» TRECHO DO TEXTO:
________________________

O Mecanismo de Detecção de Radiação
Quando o dispositivo é posicionado nas proximidades de uma fonte emissora de radiação ionizante, o processo de detecção é iniciado. A energia da radiação penetra no interior do cilindro, fazendo uso da fina camada metálica ou janela de detecção projetada para esse propósito.
Uma vez dentro do cilindro, a radiação começa a interagir diretamente com as moléculas do gás argônio que preenchem o recipiente. Esta interação específica provoca a remoção de elétrons de alguns átomos de argônio, resultando na formação tanto de elétrons livres, que possuem carga negativa, quanto de íons positivos, que ficam com carga positiva.
Neste ponto, a existência de uma elevada tensão aplicada entre o eletrodo central (ânodo, com carga positiva) e o corpo do cilindro (cátodo, com carga negativa) torna-se crucial. De acordo com os princípios da eletrostática, os íons positivos, devido à sua carga, são rapidamente atraídos e se movem em direção ao corpo do cilindro, o cátodo. Em contrapartida, os elétrons livres, por serem carregados negativamente, são igualmente atraídos e se dirigem velozmente para o eletrodo central, o ânodo.
Ao acumular-se em torno do eletrodo central, que atua como ânodo, os elétrons livres adquirem energia cinética suficiente. Essa energia é adquirida pela aceleração no campo elétrico. Com essa energia ampliada, eles são capazes de provocar a ionização de outras moléculas de gás argônio nas proximidades do ânodo. Este evento desencadeia um efeito cascata.

________________________

(Entradas de dados armazenadas)

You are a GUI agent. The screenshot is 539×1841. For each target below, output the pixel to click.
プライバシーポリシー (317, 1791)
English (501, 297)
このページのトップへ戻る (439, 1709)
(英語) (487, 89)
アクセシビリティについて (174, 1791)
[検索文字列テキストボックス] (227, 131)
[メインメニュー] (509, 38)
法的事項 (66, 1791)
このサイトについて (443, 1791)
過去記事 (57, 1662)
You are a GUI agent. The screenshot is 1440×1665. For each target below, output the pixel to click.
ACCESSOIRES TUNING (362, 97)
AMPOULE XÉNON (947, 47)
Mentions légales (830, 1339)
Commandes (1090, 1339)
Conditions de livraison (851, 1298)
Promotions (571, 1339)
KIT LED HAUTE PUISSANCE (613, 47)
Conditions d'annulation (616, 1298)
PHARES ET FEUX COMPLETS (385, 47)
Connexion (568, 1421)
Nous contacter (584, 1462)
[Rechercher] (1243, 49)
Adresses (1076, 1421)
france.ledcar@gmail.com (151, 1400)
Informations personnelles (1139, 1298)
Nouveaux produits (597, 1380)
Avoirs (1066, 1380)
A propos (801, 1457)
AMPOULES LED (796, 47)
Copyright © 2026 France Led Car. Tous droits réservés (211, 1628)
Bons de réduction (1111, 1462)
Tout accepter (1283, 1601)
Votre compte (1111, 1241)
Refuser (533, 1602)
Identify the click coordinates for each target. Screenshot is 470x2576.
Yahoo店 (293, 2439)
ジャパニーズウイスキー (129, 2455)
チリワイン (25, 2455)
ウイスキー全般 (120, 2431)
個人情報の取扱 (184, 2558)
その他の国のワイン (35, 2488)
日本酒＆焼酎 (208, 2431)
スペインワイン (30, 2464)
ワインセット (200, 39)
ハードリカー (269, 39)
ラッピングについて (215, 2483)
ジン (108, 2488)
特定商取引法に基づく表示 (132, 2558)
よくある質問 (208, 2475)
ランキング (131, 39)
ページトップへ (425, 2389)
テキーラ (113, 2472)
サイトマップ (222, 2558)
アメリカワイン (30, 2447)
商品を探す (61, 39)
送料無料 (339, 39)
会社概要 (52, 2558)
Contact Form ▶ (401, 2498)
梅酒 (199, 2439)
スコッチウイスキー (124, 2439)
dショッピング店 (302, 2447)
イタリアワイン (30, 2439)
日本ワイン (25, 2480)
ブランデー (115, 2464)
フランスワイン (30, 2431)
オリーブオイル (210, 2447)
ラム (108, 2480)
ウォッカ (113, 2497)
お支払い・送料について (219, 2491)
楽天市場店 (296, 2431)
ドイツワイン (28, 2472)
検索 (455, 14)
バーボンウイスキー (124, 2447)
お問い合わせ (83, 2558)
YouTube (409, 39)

________________________

» EXPLORE O MATERIAL:
1. Reproduza o trecho do texto sobre a detecção de radiação começando em "O Mecanismo de" e terminando em "para esse propósito.".
2. No texto sobre a detecção de radiação, reescreva de forma mais breve o parágrafo que começa com "Neste ponto, a existência de uma elevada tensão", mantendo seus fatos principais.
As linhas não são necessárias aqui.

» RESULTADOS POR TAREFA:
1.
O Mecanismo de Detecção de Radiação
Quando o dispositivo é posicionado nas proximidades de uma fonte emissora de radiação ionizante, o processo de detecção é iniciado. A energia da radiação penetra no interior do cilindro, fazendo uso da fina camada metálica ou janela de detecção projetada para esse propósito.

2. Nessa etapa, é essencial a alta tensão aplicada entre o eletrodo central (ânodo, positivo) e o corpo do cilindro (cátodo, negativo). Pelos princípios da eletrostática, os íons positivos são rapidamente atraídos para o cátodo, e os elétrons livres, negativos, seguem velozmente para o ânodo.